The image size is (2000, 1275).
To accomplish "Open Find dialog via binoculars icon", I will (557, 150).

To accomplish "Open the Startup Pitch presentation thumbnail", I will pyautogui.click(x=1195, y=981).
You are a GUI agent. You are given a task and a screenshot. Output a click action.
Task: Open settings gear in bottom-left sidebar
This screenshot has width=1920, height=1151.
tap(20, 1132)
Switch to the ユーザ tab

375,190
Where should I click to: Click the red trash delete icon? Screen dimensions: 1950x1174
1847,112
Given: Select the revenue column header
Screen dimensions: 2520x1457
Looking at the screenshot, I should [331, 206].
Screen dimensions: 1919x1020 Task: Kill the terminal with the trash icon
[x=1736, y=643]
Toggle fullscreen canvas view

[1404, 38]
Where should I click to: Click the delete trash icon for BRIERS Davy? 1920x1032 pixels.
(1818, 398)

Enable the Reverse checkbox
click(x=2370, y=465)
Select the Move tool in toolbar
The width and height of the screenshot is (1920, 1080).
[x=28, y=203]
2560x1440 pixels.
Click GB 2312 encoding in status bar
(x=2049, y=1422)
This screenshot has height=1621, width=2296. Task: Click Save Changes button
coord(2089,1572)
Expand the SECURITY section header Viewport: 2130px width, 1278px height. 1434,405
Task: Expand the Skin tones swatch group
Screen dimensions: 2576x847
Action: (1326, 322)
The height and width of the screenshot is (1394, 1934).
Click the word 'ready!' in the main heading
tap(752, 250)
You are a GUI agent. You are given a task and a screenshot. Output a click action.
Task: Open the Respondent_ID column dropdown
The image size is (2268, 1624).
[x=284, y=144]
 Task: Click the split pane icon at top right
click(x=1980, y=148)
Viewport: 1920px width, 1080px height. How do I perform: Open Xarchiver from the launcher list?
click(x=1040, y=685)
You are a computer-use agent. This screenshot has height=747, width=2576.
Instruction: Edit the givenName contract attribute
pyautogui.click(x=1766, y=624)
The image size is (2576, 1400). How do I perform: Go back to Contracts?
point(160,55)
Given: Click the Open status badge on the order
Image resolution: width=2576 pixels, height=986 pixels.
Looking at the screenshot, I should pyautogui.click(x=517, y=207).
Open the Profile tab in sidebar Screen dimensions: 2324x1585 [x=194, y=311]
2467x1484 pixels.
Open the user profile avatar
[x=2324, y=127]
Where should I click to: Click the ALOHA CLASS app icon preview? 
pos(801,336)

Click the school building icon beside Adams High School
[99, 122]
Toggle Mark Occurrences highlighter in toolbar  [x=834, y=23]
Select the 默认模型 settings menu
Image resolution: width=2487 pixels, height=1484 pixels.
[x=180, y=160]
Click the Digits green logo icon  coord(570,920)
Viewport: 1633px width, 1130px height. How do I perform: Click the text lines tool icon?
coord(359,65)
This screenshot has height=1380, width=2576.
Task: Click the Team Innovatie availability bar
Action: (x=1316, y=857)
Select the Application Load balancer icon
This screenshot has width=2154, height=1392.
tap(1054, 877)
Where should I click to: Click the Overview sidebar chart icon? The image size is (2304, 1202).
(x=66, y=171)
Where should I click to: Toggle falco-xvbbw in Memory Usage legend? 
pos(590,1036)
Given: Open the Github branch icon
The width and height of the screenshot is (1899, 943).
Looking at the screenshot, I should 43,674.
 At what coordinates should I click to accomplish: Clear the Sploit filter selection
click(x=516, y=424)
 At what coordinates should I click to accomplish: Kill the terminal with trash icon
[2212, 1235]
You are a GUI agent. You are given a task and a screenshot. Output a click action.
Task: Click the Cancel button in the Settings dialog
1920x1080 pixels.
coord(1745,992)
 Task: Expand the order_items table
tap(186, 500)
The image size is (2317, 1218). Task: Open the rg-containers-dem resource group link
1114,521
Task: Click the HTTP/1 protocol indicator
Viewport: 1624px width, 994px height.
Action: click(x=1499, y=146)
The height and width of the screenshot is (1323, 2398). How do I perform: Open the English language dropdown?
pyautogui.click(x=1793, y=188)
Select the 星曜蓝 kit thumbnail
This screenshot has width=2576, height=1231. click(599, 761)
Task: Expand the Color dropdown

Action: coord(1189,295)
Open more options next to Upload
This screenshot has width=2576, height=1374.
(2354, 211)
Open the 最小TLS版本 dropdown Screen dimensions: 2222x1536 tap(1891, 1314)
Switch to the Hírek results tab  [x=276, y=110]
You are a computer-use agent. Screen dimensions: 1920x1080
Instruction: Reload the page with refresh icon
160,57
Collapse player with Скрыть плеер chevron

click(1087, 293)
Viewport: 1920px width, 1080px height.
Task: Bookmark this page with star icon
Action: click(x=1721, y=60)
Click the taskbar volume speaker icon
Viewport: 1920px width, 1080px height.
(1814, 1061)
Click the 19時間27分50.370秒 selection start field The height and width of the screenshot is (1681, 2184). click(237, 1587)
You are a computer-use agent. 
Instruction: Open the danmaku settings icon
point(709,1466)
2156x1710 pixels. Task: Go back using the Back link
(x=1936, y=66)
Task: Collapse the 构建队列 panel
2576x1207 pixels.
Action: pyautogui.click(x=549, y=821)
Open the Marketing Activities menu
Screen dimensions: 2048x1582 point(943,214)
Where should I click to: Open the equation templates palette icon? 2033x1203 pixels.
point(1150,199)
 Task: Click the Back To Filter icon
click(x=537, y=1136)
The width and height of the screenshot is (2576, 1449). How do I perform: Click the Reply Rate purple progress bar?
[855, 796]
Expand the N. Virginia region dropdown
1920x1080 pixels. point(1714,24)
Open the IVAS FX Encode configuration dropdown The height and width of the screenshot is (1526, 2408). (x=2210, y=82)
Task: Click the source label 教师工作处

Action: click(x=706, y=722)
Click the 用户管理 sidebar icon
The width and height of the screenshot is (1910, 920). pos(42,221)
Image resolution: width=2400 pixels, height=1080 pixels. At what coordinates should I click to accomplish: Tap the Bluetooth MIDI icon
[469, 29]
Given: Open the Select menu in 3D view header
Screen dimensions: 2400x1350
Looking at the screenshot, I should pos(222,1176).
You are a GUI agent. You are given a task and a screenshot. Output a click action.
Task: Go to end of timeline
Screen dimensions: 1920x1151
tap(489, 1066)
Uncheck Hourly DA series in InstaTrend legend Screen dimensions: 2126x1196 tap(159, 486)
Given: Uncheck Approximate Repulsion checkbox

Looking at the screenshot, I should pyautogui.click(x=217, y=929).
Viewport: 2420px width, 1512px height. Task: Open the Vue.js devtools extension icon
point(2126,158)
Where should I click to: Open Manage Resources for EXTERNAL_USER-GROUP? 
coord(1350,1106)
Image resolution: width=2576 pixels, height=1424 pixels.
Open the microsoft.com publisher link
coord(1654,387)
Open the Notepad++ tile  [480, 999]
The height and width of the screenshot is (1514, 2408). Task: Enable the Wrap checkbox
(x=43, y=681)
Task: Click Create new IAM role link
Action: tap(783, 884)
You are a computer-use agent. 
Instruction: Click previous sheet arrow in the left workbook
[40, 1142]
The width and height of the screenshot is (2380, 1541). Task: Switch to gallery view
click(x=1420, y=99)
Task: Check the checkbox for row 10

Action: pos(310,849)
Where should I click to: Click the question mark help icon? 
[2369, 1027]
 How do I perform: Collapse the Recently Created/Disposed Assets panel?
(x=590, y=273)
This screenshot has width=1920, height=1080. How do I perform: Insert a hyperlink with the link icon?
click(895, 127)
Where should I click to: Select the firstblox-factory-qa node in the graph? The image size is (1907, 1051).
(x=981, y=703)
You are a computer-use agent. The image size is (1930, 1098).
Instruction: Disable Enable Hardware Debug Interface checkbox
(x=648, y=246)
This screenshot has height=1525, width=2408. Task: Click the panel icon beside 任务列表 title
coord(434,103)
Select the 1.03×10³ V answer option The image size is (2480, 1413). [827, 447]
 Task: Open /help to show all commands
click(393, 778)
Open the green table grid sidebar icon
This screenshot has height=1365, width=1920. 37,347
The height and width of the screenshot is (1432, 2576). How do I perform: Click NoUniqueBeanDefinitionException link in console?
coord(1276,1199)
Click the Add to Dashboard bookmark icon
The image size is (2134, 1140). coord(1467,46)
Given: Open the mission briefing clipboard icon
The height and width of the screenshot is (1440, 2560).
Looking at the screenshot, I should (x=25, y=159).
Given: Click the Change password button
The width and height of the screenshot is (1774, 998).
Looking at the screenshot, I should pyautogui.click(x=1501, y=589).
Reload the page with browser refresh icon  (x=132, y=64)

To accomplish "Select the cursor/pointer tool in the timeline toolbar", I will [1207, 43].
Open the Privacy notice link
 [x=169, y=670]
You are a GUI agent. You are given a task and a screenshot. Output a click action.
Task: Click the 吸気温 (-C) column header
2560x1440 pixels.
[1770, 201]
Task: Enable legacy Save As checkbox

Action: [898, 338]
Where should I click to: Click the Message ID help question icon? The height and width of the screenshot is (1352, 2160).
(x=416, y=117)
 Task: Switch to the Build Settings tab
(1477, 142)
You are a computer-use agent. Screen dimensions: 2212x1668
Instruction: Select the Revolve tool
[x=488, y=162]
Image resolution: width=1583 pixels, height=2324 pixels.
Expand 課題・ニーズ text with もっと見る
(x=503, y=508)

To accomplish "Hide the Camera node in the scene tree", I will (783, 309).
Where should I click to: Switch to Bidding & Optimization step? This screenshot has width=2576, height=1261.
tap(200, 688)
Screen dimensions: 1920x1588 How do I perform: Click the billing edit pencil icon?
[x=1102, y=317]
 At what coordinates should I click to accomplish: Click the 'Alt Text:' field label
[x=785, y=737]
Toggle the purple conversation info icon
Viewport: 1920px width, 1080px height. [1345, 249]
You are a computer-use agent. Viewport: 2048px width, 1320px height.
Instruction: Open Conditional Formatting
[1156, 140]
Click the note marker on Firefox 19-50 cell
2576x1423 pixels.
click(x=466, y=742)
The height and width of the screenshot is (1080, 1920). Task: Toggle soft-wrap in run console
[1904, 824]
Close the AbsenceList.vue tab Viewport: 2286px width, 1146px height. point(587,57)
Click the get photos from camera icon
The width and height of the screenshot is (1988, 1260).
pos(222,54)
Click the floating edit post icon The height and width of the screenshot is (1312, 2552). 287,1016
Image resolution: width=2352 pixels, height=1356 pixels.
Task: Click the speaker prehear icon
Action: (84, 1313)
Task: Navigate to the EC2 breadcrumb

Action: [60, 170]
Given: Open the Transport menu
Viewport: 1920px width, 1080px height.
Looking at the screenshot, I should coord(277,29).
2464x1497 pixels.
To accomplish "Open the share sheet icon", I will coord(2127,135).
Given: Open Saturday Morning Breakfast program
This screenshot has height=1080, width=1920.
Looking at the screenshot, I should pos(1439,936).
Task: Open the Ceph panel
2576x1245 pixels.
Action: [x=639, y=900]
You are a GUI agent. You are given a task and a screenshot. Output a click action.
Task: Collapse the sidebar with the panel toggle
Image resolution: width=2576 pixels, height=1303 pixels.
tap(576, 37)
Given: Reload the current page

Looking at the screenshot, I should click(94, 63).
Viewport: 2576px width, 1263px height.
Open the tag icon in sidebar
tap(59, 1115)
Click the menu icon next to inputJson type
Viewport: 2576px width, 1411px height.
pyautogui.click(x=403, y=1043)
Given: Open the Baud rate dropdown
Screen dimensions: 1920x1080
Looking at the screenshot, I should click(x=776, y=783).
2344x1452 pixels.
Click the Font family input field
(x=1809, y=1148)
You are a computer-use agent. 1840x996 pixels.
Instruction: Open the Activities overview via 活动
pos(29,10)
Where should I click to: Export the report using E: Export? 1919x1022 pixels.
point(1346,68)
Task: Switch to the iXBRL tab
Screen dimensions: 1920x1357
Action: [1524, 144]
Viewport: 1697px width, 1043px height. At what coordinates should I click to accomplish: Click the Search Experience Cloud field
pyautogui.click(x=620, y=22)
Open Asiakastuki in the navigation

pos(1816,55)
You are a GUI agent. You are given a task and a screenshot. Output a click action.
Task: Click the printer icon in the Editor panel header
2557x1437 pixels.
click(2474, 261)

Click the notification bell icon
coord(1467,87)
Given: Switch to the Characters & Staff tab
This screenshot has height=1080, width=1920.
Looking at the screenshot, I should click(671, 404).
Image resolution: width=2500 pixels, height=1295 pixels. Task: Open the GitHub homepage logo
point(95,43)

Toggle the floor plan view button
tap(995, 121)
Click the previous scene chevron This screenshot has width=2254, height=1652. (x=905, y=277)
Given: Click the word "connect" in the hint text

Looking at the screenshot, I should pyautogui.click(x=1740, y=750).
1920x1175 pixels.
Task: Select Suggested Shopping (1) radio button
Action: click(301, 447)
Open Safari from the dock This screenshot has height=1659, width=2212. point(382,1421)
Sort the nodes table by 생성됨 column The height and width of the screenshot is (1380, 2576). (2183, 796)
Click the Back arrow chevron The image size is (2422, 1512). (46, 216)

__________________________________________________

About this exercise
Filter the records above down to the lines containing "will".

Solved problem
To accomplish "Open Find dialog via binoculars icon", I will (557, 150).
To accomplish "Open the Startup Pitch presentation thumbnail", I will pyautogui.click(x=1195, y=981).
To accomplish "Select the cursor/pointer tool in the timeline toolbar", I will [1207, 43].
To accomplish "Hide the Camera node in the scene tree", I will (783, 309).
To accomplish "Open the share sheet icon", I will coord(2127,135).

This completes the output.